### [SELECTED EXCERPT]
Dell Technologies’ Storage-as-a-Service is available in the U.S., with a wider rollout in North America slated for sometime in 2021.
Millard noted that the lines are “blurring” within the Dell partner ecosystem. Global system integrators are looking more like cloud service providers. The numbers seem to back this notion. IDC data says by 2024, more than 75 per cent of infrastructure at the edge and roughly 50 per cent of all data centre infrastructure will be consumed as a service. IDC also projects that by 2023, over 500 million digital apps and services will be developed and deployed using cloud-native approaches – the same number of apps developed in the last 40 years.
More updates
Within the overarching Dell Technologies Partner Program comes a new program called Power Up.
Dell explained that Power Up connects the company’s Partner Preferred programs, meaning channel partners gain access to Dell Technologies enterprise, commercial and SMB accounts.

### [JOBS]
1. Do these statements agree with the Dell partner program excerpt: (a) Storage-as-a-Service is already available throughout North America; (b) IDC expects roughly 50 per cent of all data centre infrastructure to be consumed as a service by 2024; (c) Power Up is a program within the Dell Technologies Partner Program? For each, answer yes or no and quote the deciding words.
2. Can you rewrite the Dell partner program excerpt, starting with "Dell Technologies’ Storage-as-a-Service" and going on through "last 40 years.", and swap "IDC" for "Gartner"?
3. Could you finish out the next part of the Dell partner program excerpt, picking up after its last sentence?

### [SUPPLIED DATA]
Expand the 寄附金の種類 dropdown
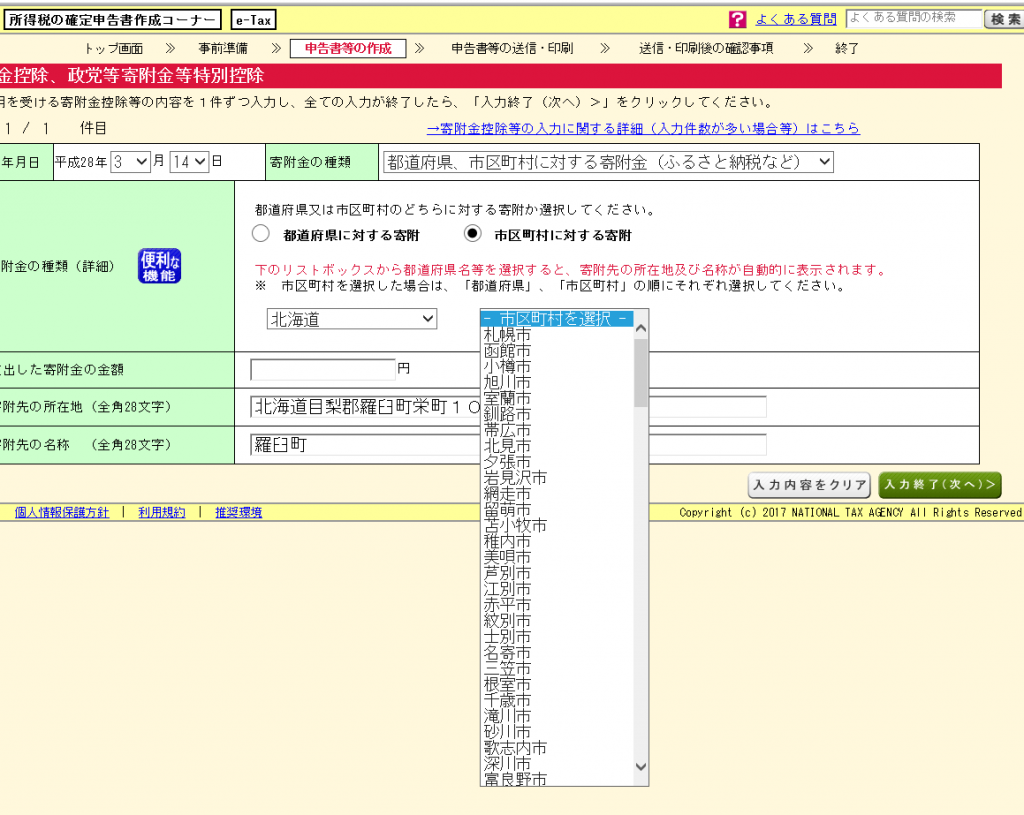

### [RESULTS FOR EACH TASK]
1.
(a) No: "available in the U.S., with a wider rollout in North America slated for sometime in 2021."
(b) Yes: "by 2024, more than 75 per cent of infrastructure at the edge and roughly 50 per cent of all data centre infrastructure will be consumed as a service."
(c) Yes: "Within the overarching Dell Technologies Partner Program comes a new program called Power Up."

2.
Dell Technologies’ Storage-as-a-Service is available in the U.S., with a wider rollout in North America slated for sometime in 2021.
Millard noted that the lines are “blurring” within the Dell partner ecosystem. Global system integrators are looking more like cloud service providers. The numbers seem to back this notion. Gartner data says by 2024, more than 75 per cent of infrastructure at the edge and roughly 50 per cent of all data centre infrastructure will be consumed as a service. Gartner also projects that by 2023, over 500 million digital apps and services will be developed and deployed using cloud-native approaches – the same number of apps developed in the last 40 years.

3.
Dell also launched a new Incentives Center so partners can get a better view of all of their program incentives in one place. The added visibility also extends to pricing with the new Online Solutions Configurator.
Partner opportunities in security and telecommunications
When asked what opportunities channel partners might be overlooking in the midst of a global digital transformation overdrive, Dagher was quick to point out the telecommunications space.
“We’re seeing a huge investment in managed services among telcos,” Dagher said. “Now more than ever, they’re pushing hard in the direction of as-a-service and working with us.”
Millard says cybersecurity is still overlooked by many companies because they haven’t been hit with a breach, and that it’s an obvious entry-point for partners.